CARLOS GARZÓN PÉREZ
Ecónomo de la parroquia de Calzada de Oropesa (Toledo)
En Madrigal de las Altas Torres, provincia de Ávila, nacieron la Sierva de Dios Isabel la Católica y la Venerable Catalina de Cristo, de la que decía Santa Teresa de Jesús que “es muy gran santa”, y que fundó los Carmelos Descalzos de Barcelona y Pamplona. Bien, pues aquí también vino al mundo, un 21 de septiembre de 1872, nuestro protagonista: Carlos Garzón Pérez. Sus padres se llamaban Venancio y Carlota.
En “Mártires de nuestro tiempo. Pasión y gloria de la Iglesia abulense” (Ávila 2003), los sacerdotes Andrés Sánchez y José Antonio Calvo nos ofrecen los principales datos que se conversan del mártir. Habiendo cursado sus estudios eclesiásticos en el seminario conciliar de Ávila, recibe en esta ciudad la tonsura y las cuatro órdenes menores (ostiario, lector, exorcista y acólito). Era el año 1896. El subdiaconado, diaconado y presbiterado al año siguiente. Fue ordenado sacerdote el 12 de junio de 1897. El día 21 de diciembre de 1899 es nombrado cura ecónomo de Villanueva del Campillo (Ávila), donde permanecerá hasta su nombramiento como cura ecónomo de Vega de Santa María (Ávila) el 19 de mayo de 1905. Pasado algo más de un año, el 26 de octubre de 1906, pasa a ser cura ecónomo de Navarrevisca (Ávila). Recibirá el nombramiento de párroco de Pajares de Adaja (Ávila) el 5 de enero de 1913. A partir del 16 de noviembre de 1925 ejerce como párroco de San Bartolomé de Pinares (Ávila). Finalmente, el 10 de julio de 1936, recibe el nombramiento de cura encargado de Calzada de Oropesa (Toledo) y capellán de las MM. Agustinas recoletas.
Relata Fray Eugenio Ayape, O.A.R. en su obrita “La Calzada de Oropesa. Su santo Cristo y sus monjas” que, “hay unas páginas escritas a mano por alguna de las religiosas del convento del Santo Cristo de las Misericordias. Se conservan en el archivo. Se trata de un relato apasionante de todo aquello que aconteció en el monasterio en los días, tormentosos días, que fueron el principio de la contienda civil de España en el mes de julio de 1936”. Fray Eugenio las resume. Sin embargo, el sacerdote don Jesús Fernández-Gallardo, en su obra “Los conventos toledanos en la diáspora (1936-1939). Tiempos recios” (Toledo, 2000), recoge casi al completo dicho relato.

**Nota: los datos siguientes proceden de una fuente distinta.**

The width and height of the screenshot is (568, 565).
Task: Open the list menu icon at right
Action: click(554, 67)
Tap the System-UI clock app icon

15 días llevaba don Carlos como cura encargado de la parroquia. Tanto él como las religiosas agustinas fueron, desde los primeros momentos, el blanco de insultos y burlas por parte de los marxistas del pueblo.
El 24 de julio de 1936 varios hombres armados con fusiles y acompañados por el alcalde penetraron violentamente en el Convento del Santo Cristo de las Misericordias de La Calzada. “Decían -relata una religiosa protagonista de los sucesos- que teníamos armas, y que habíamos escondido a no sé qué frailes, o a ciertos bienhechores o amigos. Buscaban víctimas. Fue grande el desencanto. No encontraron lo que era el objeto principal de su atropello”.

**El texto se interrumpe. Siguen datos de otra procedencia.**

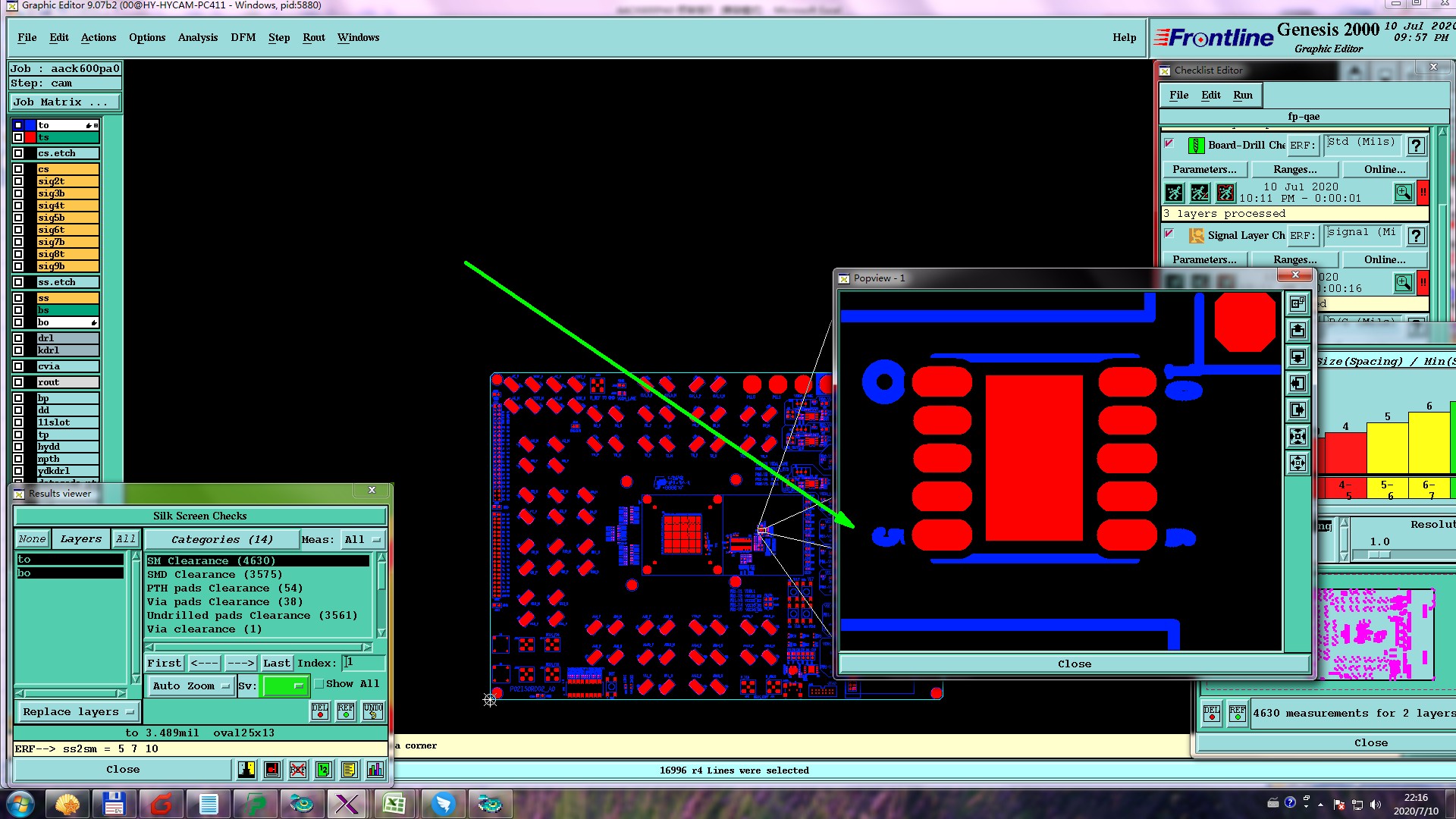Viewport: 1456px width, 819px height.
Task: Toggle visibility box of sig2t layer
Action: (18, 181)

Al día siguiente, festividad del Apóstol Santiago, patrono de España, don Carlos toca las campanas para señalar la hora de la Santa Misa. Empieza a revestirse con los ornamentos sagrados. Entran, en aquel preciso momento, unos milicianos. Van furiosos. Pistola en mano. Cogen preso al sacerdote. También al sacristán. Los trasladan al Comité comunista. Poco después, concediendo la libertad al sacristán, queda prisionero don Carlos. Aún sigue con la sotana. Del Comité lo trasladan a la cárcel. El edificio del convento sirve de prisión. Ese mismo día, por la noche, le ponen en libertad. Varias personas le aconsejan la huida. Don Carlos no accede a ello.
-¿Por qué voy a huir? ¿Qué me van hacer? No tengo enemistades. Nadie se puede considerar ofendido por mí. Acabo de llegar al pueblo. A nadie he hecho daño. Y, como no llevo aquí ni un mes ¿quién puede considerarse ofendido por mí?
Después le ordenan que se quite la sotana. El día 29, nuevamente le llevan a la cárcel. A las pocas horas, en aquella misma noche del 29 de julio del año 1936, es sacado de la prisión. Y, a un kilómetro de distancia, en dirección de El Gordo, es asesinado. Sería la media noche. El cadáver de don Carlos queda abandonado en el mismo lugar del suplicio. Trasladado, días después, al cementerio del pueblo. El sacristán de la parroquia colocó sobre el cuerpo acribillado a balazos un alba y una casulla. Sobre su pecho un crucifijo.